When patients go to the clinician’s office, the clinics are manually processing these device checks, using pen and paper to write down the data points that might be of interest to the doctor.  The resulting burden might take 20 to 30 minutes per check, with 90 percent of checks are normal and no action is needed. Butka contends that his company’s technology can cut down the time these data checks take to a couple of minutes.

A dashboard displays patient data transmissions for routine device checks. A doctor can review their patient list, check any comments from the nurse, and complete the device check process.

One risk health IT vendors pose with their quest to de-silo data is that it may create another data silo instead of making it easier to share patient data with other institutions, with patients’ consent.

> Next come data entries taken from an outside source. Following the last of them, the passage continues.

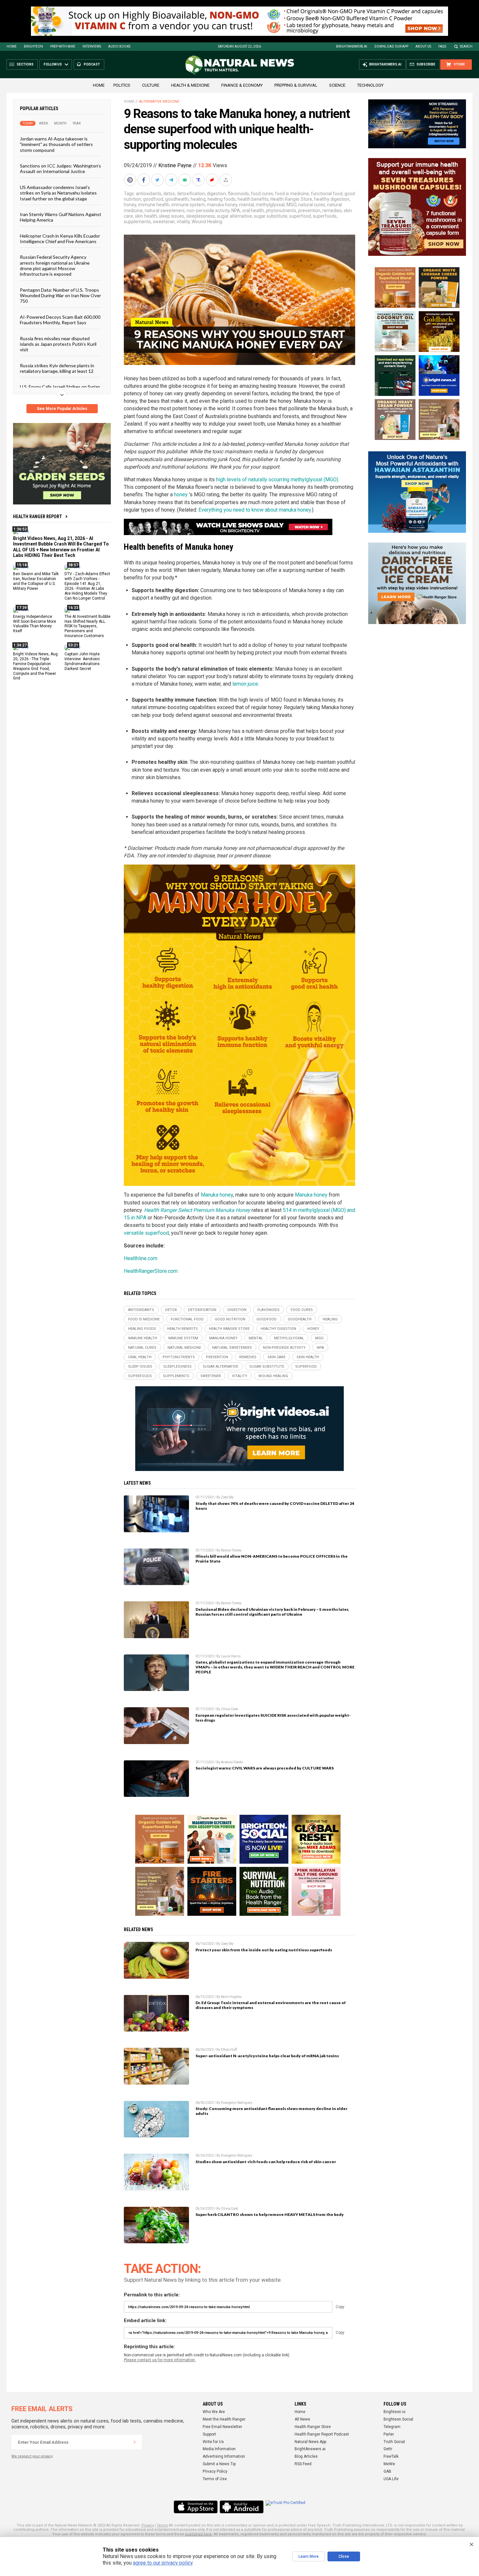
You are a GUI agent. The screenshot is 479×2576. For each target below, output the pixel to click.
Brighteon (33, 46)
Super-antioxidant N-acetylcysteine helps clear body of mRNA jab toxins (267, 2055)
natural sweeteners (165, 210)
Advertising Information (224, 2456)
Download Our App (391, 46)
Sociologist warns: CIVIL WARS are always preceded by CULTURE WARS (265, 1768)
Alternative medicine (159, 101)
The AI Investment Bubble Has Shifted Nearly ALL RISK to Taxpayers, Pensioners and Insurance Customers (87, 626)
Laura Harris (231, 1656)
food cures (262, 193)
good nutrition (230, 1319)
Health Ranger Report (37, 516)
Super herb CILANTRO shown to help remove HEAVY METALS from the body (270, 2214)
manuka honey (222, 204)
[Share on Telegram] (172, 180)
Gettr (388, 2449)
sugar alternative (234, 216)
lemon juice (245, 684)
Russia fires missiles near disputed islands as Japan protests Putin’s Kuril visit (58, 343)
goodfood (153, 199)
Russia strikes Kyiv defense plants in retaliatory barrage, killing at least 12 (57, 367)
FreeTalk (391, 2456)
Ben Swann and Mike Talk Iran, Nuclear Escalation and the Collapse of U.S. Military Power (36, 581)
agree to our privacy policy (163, 2563)
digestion (216, 193)
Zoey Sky (227, 1497)
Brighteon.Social (398, 2419)
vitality (183, 221)
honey (130, 204)
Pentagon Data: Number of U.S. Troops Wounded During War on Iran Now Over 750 (60, 295)
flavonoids (238, 193)
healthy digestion (331, 199)
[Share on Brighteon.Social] (131, 180)
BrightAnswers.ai (351, 46)
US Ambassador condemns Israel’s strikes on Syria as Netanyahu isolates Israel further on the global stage (58, 192)
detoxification (191, 193)
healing (198, 199)
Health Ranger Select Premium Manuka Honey (197, 1210)
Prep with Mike (62, 46)
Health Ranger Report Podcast (322, 2434)
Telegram (392, 2426)
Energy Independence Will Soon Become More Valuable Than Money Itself (34, 623)
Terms (162, 2525)
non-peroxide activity (208, 210)
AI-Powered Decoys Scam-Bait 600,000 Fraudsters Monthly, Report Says (60, 319)
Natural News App (310, 2441)
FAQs (442, 46)
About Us (423, 46)
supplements (137, 221)
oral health (253, 210)
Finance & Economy (242, 85)
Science (337, 85)
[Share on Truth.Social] (199, 180)
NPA (235, 210)
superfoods (325, 216)
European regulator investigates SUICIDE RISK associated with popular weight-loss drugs (273, 1718)
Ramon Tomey (231, 1550)
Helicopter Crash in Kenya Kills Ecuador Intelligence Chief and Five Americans (60, 238)
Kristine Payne (175, 165)
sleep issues (171, 216)
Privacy (147, 2525)
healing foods (222, 199)
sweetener (164, 221)
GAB (387, 2471)
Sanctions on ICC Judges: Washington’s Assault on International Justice (60, 168)
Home (12, 46)
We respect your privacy (32, 2456)
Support (209, 2434)
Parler (389, 2434)
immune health (153, 204)
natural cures (311, 204)
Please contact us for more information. (160, 2360)
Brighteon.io (394, 2411)
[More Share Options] (226, 180)
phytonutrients (281, 210)
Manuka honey (217, 1195)
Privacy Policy (215, 2471)
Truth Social (394, 2441)
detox (169, 193)
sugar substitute (270, 216)
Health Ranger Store (291, 199)
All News (302, 2419)
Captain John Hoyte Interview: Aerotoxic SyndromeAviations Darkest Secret (82, 661)
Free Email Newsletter (222, 2426)
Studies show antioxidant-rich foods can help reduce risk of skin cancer (266, 2161)
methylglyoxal (270, 204)
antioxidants (148, 193)
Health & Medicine (190, 85)
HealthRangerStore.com (151, 1271)
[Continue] (134, 2442)
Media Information (219, 2449)
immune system (188, 204)
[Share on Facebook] (144, 180)
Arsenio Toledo (232, 1762)
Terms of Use (215, 2479)
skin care (276, 1357)
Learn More (308, 2556)
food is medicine (292, 193)
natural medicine (184, 1348)
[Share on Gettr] (213, 180)
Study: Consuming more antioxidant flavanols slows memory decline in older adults (271, 2111)
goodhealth (177, 199)
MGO (291, 204)
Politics (121, 85)
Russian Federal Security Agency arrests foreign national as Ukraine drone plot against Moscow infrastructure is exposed (55, 265)
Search (466, 46)
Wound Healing (207, 221)
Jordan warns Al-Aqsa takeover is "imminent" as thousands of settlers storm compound (56, 144)
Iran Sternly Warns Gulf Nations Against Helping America (60, 217)
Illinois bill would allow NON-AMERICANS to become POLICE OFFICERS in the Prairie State (272, 1559)
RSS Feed (303, 2464)
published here (198, 2534)
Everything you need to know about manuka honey (254, 510)
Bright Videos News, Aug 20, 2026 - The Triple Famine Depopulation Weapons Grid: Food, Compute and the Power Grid (35, 666)
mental (246, 204)
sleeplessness (200, 216)
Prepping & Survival (295, 85)
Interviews (91, 46)
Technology (370, 85)
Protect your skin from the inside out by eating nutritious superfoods (264, 1949)
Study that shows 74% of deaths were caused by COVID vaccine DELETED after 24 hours (275, 1506)
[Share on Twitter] (158, 180)
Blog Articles (306, 2456)
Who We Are (214, 2411)
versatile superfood (146, 1233)
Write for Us (213, 2441)
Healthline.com (140, 1258)
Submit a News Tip (219, 2464)
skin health (146, 216)
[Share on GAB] (185, 180)
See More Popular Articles (62, 408)
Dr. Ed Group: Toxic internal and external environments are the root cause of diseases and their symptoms (271, 2005)
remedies (332, 210)
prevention (309, 210)
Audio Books (119, 46)
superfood (300, 216)
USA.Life (391, 2479)
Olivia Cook (229, 1709)
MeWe (389, 2464)
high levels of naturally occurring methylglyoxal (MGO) (277, 479)
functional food (326, 193)
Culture (150, 85)
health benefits (253, 199)
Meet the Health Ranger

Butka contends that’s not the case with his business.

“The entire premise of Murj is to streamline workflows, and unify the current siloes of implantable device data….Housing that data on one platform actually makes electronic health record integration a much simpler task.  Murj is an open platform with full-data portability; all data can be freely exported in real-time or batch modality as desired by the customer to their EHR.”

Butka noted that the company designed Murj with EHR integration in mind.

“However, with our pilot sites we have observed that most customers don’t want to customize an EHR to replicate the depth of Murj’s data and analytics functionality; current EHR integration requests focus on billing events and record archives, which is not a complicated integration.  More detail about our customer implementations will be announced in the coming months.”